> **TASK TO COMPLETE**:
Word for word, print all of the lines below.

Start of Block

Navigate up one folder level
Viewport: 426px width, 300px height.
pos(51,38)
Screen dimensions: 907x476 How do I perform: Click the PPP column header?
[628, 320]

End of Block

> **FINISHED EXERCISE**:
Navigate up one folder level
Viewport: 426px width, 300px height.
pos(51,38)
Screen dimensions: 907x476 How do I perform: Click the PPP column header?
[628, 320]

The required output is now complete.